Food is cooked, assembled and packaged to-go by Kitchens for Change.
“It’s just been incredible. So many kids are willing and able to come out and help and have fun doing it,” said Elias Rabine, the president and founder of Kitchens for Change.
The high school club is getting hands-on experience, serving their community.
“I love food, and I love eating foods. So, this is just a fun thing to be a part of,” Rabine told FOX40.
The high school senior came up with the idea for Kitchens for Change last year after noticing a need during the pandemic.
“I recognized a lot of food insecurity, and people were just struggling in general, and I really brainstormed, and I talked to my mom and a couple other kids who helped found this club, and I just thought ‘how, as high school students, can I help that issue?’” Rabine explained.
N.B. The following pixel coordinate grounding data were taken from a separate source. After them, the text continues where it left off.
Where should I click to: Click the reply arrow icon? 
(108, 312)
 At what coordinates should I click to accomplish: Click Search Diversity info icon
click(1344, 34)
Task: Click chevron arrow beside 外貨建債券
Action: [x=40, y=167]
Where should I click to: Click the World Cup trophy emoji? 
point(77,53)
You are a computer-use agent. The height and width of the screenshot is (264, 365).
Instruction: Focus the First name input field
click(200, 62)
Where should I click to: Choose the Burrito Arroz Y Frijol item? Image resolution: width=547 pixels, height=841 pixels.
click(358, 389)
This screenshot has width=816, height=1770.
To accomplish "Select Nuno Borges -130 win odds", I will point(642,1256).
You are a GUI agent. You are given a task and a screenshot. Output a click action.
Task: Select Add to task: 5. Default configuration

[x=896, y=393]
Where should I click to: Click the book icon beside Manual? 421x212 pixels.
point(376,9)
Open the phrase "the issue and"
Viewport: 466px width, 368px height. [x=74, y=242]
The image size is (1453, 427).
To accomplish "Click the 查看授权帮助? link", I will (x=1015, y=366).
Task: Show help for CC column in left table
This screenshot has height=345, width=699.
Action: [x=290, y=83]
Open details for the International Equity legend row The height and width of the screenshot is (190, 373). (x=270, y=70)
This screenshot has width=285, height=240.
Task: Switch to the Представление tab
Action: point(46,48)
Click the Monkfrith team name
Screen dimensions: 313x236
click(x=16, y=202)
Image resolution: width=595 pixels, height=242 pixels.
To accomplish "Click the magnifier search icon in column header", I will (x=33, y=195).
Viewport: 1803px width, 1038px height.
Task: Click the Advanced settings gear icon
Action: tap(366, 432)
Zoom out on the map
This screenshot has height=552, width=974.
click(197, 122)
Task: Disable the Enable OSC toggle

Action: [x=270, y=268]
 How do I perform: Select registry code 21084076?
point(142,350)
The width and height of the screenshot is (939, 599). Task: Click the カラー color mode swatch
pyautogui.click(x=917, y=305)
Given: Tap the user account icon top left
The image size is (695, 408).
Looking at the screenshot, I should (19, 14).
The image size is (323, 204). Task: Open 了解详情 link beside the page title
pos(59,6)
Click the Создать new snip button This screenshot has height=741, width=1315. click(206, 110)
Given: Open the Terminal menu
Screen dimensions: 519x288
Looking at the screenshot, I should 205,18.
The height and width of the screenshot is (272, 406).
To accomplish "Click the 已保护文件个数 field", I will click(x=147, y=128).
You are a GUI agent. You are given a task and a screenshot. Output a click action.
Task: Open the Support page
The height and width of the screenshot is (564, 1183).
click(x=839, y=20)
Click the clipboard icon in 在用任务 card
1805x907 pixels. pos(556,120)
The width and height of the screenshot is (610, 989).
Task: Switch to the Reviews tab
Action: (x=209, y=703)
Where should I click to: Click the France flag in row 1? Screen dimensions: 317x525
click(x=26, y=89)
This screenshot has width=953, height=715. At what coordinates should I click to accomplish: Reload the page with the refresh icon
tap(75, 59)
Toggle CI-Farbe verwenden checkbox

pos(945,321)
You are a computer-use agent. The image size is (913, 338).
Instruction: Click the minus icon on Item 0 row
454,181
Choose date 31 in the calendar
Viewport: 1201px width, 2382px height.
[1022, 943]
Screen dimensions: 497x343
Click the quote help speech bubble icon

The goal was to start a cooking club at Turlock High School and partner with local restaurants and chefs to feed those in need.
“It’s really fun to get to learn how to cook a lot of these different meals, and I get to learn a lot about different cuisines,” Rabine said.
“Charity work and just working with people in need is really fun,” Kitchens for Change co-founder Keean Young said.
Chef, culinary arts teacher and Rabine’s mother, Mohini Singh, helped take Kitchens for Change from concept to the kitchen and then to the community.
Restaurants offer up their kitchens on days they’re closed for students to prepare the meals.
“The restaurant facility, they’re giving up their space. The chefs are volunteering their time; the kids are volunteering their time,” Singh said. “So, it’s definitely a community effort.”
After the food is cooked and packaged, it’s delivered to organizations like the Turlock Gospel Mission.
“So, it’s exciting for me as a teacher, but more so as a parent, to see young kids in a kitchen and actually having fun and actually enjoying themselves,” Singh said.
In just one year, the Kitchens for Change expanded from Turlock High to Pitman High School, and Singh said other schools are showing interest in starting chapters.
“We’re really hoping that other districts in bigger areas like Sacramento and Modesto will take up the club and have chapters of their own,” Young said.
“Because every city has restaurants that are closed certain days. Every city has young and upcoming chefs that can get behind these kids, and every city has a high school,” Singh said.
The club is also in the process of becoming a nonprofit of its own.
“Food is this universal language. It goes across all boundaries, and it connects people,” Singh said.